L’attitude initiale ambigüe des États-Unis envers l’État Islamique (5/5) : Le rôle (initial) de Daech

Suite de notre série sur le rôle des États-Unis dans la guerre de Syrie et d’Irak.

Billet 1 :

    1. “Une guerre aérienne non sérieuse contre Daech”

 

  1. De lourds soupçons sur l’attitude américaine au cours des premiers mois
  2. Les bombardements initiaux limités de la coalition ont pu être contreproductifs

Billet 2 :

  1. La Russie se met à combattre sérieusement les milices
  2. Une stratégie de bombardements de la coalition peu efficace

Billet 3 : VI. Des livraisons (involontaires ?) d’armes à l’ennemi

Billet 4 : VII. Un embarrassant rapport de renseignement

Billet 5 : VIII. Le rôle (initial) de Daech : « atout stratégique » des États-Unis ?

(Série en un seul billet ici)

VIII. Le rôle (initial) de Daech : « atout stratégique » des États-Unis ?
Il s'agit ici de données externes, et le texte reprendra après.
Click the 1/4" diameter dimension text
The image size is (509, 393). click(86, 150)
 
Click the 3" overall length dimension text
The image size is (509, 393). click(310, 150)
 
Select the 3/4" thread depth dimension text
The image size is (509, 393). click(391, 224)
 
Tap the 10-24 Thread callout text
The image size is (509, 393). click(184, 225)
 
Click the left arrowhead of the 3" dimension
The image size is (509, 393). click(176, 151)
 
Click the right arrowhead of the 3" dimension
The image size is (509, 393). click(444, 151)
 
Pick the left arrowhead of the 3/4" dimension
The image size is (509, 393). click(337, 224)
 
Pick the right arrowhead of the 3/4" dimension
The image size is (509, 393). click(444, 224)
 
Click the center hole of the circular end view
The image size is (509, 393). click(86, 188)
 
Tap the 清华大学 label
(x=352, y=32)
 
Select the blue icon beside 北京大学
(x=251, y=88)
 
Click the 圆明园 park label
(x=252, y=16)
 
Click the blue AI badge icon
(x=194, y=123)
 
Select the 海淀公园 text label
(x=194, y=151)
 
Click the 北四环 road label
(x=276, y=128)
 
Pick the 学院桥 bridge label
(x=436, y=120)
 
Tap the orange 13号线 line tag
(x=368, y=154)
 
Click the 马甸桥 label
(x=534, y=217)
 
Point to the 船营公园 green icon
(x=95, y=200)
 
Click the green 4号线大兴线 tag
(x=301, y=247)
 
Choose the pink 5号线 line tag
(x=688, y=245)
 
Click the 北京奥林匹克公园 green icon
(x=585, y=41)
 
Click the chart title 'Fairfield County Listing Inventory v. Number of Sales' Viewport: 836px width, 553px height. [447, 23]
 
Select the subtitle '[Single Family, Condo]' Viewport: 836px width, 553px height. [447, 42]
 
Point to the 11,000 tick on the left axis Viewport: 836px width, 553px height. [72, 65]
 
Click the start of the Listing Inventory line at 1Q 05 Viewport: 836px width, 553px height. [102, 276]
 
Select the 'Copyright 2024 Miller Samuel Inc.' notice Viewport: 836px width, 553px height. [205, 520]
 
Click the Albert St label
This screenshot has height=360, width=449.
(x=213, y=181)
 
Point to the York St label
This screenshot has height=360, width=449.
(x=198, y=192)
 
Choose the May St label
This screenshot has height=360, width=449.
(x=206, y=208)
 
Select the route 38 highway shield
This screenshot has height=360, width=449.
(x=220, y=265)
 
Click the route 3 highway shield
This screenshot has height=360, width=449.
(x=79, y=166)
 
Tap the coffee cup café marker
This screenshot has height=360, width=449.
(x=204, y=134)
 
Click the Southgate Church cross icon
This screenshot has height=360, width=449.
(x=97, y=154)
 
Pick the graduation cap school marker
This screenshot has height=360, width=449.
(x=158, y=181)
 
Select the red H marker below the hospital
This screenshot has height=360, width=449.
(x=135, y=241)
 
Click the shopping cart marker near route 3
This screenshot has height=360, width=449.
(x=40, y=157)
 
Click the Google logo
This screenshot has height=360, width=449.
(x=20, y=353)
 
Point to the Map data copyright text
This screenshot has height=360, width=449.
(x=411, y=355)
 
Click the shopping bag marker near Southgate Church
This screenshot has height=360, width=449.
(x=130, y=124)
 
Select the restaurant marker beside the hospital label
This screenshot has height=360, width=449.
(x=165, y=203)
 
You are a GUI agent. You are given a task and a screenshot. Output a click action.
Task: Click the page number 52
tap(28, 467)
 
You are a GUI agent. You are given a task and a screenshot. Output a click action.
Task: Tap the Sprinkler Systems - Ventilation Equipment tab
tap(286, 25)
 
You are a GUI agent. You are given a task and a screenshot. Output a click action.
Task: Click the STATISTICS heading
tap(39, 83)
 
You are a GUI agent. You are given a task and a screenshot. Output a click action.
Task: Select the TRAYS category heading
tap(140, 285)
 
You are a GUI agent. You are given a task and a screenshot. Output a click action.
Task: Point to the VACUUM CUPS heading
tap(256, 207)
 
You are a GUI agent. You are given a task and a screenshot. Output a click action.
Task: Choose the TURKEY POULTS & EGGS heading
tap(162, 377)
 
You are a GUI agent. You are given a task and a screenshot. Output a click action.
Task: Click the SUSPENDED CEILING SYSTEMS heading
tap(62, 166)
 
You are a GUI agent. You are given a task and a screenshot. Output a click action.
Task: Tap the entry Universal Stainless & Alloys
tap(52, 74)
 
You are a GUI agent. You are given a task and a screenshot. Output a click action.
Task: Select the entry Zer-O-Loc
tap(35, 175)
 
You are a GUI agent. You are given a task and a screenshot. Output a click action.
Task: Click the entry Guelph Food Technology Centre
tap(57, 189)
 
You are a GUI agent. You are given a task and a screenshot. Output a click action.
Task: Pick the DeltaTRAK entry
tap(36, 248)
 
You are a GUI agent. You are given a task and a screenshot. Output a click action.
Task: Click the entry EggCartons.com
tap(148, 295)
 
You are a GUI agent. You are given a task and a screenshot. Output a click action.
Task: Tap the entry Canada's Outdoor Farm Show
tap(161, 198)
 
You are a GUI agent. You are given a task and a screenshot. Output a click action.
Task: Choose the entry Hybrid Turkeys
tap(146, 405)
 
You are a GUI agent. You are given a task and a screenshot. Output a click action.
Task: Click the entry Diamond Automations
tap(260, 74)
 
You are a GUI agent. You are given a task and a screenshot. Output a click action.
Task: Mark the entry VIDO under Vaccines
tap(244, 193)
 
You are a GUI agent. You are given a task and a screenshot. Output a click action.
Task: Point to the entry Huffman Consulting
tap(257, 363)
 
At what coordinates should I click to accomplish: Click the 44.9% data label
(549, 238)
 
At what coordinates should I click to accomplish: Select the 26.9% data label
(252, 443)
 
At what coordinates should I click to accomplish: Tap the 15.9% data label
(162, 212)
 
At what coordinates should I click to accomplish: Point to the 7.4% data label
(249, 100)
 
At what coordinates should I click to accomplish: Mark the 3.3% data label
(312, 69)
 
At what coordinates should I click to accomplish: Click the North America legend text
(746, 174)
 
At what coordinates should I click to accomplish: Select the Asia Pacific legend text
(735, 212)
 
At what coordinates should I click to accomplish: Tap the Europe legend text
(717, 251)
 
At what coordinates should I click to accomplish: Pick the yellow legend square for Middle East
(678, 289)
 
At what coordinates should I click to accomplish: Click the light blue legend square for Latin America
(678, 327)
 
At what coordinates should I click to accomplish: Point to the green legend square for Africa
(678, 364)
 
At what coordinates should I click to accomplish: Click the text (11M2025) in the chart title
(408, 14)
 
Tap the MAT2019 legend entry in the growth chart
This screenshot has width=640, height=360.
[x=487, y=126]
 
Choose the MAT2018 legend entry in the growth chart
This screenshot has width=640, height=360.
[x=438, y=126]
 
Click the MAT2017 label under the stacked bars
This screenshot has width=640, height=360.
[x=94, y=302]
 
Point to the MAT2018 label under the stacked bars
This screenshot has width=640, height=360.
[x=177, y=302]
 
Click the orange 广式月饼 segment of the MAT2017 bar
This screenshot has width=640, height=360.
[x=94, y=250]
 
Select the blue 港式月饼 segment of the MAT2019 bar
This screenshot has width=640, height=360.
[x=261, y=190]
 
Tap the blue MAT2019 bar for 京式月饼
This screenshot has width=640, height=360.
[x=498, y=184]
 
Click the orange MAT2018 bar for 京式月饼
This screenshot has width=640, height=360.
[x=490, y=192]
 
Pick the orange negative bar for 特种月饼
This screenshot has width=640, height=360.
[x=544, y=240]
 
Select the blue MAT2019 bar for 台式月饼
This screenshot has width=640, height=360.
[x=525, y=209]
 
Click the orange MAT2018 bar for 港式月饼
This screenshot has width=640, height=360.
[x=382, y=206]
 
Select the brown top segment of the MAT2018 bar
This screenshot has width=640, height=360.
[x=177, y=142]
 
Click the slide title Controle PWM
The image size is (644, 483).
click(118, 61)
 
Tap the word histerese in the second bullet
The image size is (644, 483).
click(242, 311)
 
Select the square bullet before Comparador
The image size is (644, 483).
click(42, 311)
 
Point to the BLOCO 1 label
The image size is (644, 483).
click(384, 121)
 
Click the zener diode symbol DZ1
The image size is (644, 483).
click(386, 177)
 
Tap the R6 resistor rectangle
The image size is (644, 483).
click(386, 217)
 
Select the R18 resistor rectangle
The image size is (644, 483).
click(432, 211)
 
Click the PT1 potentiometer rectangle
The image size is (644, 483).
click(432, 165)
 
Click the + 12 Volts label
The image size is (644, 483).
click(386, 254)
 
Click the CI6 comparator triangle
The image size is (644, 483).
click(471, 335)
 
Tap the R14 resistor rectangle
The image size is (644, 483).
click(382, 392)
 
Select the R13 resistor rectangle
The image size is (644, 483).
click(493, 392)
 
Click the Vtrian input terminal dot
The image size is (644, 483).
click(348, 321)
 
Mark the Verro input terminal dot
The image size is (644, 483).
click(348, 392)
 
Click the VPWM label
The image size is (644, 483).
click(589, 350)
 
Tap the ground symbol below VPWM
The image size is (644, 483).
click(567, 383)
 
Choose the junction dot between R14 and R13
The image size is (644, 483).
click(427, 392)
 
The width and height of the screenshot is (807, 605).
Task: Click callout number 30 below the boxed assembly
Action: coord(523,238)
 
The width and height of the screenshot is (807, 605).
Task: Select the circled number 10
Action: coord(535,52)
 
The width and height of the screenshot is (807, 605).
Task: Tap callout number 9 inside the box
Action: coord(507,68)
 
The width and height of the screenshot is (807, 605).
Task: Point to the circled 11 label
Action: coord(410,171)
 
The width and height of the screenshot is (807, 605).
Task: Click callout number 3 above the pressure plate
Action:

On a donc pu constater trois phases dans l’attitude des Américains face à Daech : d’abord un “flou stratégique” avec des actions à peine symboliques, ensuite un raidissement semblant plutôt montrer une volonté de contenir son expansion, et enfin une lutte plus résolue – mais avec des moyens qui resteront limités. Voici ce que conclut le professeur Christopher Davidson :

« Bien sûr, l’échelle de la nouvelle campagne anglo-américaine n’allait en rien être comparable avec les frappes effectuées contre le régime de Mohammad Kadhafi en 2011, ou encore moins que celles contre le régime de Saddam Hussein en 2003. Il semblerait au contraire que [ces frappes de la coalition] aient eu un double objectif : satisfaire l’opinion qui demandait au moins quelques actions ostensibles contre la barbarie de Daech, tout en s’assurant qu’en même temps les forces aériennes des puissances rivales ne commencent pas à prendre les choses en main, et qu’elles ne tentent pas de réellement détruire l’État Islamique. »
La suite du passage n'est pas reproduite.